**Tasks**:
a. In the burnout passage, what is burnout usually associated with?
b. List the workplace factors that the burnout passage says can contribute to burnout.
c. Pick up the burnout passage after its last sentence and continue it.
[[ Supplied passage open ]]
Have you ever been in a position where you just hit a wall and you were done? You couldn’t handle something one second longer. This is what it feels like when you’re suffering from burnout.

Burnout is a mix of both physical and emotional responses in most people. It starts out as a mental reaction to being overburdened or overworked – or in some stats of distress, and it evolves into a physical response where you’re tired, unable to eat, or suffering from other outward signs.

Usually, burnout is associated with the workplace. Your tasks, the schedule, and even the people you’re interacting with can contribute to burnout if your experience with these issues is negative and unending.

But burnout isn’t only something that affects your professional life. It can also be something you experience in your personal world, too. You might burn out on your schedule with carpooling the kids, after school sports, caretaking of children or even elderly parents, and more.

You might be the only one handling the entire list of chores in your house, doing all of the shopping, cooking and cleaning in addition to working fulltime to build your business.
[[ Supplied passage closed ]]
[[ Data extract open ]]
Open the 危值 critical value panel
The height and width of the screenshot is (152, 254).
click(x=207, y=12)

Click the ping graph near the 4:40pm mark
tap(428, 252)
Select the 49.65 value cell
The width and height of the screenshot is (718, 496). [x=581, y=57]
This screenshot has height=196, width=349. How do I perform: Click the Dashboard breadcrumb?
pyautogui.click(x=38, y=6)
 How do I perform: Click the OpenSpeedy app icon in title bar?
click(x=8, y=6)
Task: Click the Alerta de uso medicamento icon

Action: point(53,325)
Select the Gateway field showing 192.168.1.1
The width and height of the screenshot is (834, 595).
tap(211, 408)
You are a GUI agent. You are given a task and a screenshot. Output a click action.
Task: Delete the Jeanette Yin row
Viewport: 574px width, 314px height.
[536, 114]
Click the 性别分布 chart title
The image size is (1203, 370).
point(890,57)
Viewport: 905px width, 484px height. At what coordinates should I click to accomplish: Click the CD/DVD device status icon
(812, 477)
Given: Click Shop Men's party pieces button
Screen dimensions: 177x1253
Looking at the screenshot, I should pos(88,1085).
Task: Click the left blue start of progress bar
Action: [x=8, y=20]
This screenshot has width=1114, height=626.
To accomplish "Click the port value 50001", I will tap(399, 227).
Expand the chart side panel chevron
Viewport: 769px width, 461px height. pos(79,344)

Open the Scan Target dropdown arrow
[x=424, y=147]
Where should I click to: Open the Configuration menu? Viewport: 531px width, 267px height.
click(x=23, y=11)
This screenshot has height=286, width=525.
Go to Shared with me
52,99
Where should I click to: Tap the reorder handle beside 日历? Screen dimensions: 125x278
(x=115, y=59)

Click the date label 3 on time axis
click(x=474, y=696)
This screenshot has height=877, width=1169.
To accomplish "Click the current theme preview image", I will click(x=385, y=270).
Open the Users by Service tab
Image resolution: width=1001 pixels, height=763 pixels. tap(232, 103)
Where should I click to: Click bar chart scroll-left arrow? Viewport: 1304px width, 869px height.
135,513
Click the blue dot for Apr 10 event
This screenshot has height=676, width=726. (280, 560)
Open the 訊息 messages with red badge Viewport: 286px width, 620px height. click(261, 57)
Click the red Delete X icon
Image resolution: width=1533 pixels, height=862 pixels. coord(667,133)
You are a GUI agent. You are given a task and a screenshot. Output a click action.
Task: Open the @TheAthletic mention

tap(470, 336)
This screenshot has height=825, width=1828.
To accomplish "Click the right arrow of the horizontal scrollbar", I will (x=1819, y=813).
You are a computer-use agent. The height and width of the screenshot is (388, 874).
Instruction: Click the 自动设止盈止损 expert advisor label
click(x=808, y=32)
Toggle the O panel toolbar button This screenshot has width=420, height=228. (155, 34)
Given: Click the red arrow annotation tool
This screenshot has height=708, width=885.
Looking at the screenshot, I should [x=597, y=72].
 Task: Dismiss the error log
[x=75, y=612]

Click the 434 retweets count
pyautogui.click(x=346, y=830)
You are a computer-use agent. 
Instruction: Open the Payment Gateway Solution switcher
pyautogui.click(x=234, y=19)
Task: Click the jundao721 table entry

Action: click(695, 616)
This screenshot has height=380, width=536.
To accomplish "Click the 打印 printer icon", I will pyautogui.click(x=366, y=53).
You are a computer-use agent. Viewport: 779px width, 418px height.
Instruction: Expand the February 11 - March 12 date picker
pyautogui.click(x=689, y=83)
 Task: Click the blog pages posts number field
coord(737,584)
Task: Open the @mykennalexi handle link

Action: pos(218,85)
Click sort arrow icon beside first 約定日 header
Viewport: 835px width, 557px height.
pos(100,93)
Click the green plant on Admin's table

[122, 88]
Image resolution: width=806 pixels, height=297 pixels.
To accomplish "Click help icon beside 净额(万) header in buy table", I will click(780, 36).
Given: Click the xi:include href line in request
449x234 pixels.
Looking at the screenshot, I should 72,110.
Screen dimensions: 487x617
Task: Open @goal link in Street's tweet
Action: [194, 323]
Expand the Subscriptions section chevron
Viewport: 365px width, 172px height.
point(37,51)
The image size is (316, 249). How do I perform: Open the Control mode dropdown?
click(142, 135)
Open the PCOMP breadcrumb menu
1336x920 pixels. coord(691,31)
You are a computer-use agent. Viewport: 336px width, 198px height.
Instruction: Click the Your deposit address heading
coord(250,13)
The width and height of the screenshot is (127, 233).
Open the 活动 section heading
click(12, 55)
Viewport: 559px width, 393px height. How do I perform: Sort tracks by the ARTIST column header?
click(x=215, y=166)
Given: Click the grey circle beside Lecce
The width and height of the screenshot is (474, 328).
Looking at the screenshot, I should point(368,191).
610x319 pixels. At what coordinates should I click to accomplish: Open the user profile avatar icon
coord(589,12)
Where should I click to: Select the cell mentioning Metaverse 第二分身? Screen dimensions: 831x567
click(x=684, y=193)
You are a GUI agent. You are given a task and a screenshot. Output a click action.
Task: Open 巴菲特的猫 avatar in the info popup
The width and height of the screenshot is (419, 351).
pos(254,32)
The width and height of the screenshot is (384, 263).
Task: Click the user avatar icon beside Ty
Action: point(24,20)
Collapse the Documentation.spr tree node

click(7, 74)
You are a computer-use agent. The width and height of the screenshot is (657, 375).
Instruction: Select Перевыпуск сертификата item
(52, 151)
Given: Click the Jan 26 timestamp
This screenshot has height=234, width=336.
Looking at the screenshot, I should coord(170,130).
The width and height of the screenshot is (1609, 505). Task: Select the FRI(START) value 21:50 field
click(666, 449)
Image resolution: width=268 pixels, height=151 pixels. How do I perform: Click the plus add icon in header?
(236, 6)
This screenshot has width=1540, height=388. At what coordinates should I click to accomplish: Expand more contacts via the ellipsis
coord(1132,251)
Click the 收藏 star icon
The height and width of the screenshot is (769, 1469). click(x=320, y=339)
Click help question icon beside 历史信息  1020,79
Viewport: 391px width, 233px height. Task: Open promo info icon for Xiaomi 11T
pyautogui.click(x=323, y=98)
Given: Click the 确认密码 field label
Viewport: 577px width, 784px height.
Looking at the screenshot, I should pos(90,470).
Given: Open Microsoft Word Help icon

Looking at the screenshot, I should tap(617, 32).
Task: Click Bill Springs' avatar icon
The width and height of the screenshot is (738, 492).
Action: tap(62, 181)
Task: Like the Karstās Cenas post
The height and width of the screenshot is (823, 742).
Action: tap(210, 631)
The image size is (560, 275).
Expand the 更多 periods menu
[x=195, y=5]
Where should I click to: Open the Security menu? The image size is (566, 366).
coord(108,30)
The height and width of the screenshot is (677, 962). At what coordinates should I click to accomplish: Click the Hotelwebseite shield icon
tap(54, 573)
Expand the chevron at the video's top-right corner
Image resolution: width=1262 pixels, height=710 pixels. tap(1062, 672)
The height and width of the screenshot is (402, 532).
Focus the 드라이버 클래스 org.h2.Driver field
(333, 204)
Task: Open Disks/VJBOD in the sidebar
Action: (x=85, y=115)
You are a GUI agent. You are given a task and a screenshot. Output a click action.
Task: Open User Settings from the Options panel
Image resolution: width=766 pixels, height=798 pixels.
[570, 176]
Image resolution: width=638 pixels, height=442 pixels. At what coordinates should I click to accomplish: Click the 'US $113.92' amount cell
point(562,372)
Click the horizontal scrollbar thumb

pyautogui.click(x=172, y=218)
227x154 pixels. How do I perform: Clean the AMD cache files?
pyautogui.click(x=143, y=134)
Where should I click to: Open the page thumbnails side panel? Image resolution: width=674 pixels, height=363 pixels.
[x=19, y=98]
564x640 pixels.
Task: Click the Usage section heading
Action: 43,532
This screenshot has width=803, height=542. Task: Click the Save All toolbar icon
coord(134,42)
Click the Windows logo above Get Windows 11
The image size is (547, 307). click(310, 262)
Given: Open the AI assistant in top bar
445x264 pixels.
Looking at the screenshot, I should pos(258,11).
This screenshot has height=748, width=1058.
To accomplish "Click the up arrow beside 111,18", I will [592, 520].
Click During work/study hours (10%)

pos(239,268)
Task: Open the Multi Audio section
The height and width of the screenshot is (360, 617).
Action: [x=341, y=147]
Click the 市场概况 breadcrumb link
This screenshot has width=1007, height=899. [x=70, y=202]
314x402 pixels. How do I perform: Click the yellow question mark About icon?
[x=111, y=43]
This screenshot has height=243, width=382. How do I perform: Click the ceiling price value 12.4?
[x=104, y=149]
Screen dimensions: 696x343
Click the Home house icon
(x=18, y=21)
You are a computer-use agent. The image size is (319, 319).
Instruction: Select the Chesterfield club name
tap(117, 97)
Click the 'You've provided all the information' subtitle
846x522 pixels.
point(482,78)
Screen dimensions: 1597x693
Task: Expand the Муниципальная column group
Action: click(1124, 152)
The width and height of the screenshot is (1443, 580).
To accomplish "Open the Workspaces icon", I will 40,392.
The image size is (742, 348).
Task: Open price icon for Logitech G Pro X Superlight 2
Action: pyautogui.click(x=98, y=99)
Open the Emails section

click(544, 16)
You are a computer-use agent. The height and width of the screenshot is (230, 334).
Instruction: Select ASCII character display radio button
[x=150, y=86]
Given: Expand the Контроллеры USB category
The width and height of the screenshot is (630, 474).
[[ Data extract closed ]]
**Task-by-task results**:
a. The workplace.

b. Your tasks, the schedule, and the people you're interacting with.

c.
If you notice any of these things happening and you start feeling the effects of burnout, such as insomnia or exhaustion, irritability, or even tension in your muscles and neck or back, it’s time to take action to fix it.

First, create a necessary buffer between yourself and anything toxic that can be avoided. If that’s an unruly relative or toxic coworker, set some space between the two of you to give yourself a break from the turmoil.

You may need to find a support team to help you alleviate some of the stress you’re experiencing. For example, ask your family for help maintaining the house or find a fellow parent to split carpooling duties with you.

If your burnout is work-related, see what you can do to take a step back and take on fewer responsibilities. It may be that you need to work fewer hours, take on one less client, or even change business models entirely.

Burnout is something that will sneak up on, too – so be careful. At first, you might brush it off as something everyone has to deal with. Then you start trying to put out fires to avoid a complete collapse, followed by ruthless emotional and physical turmoil that doesn’t let up until you finally give in and commit to making changes in your life.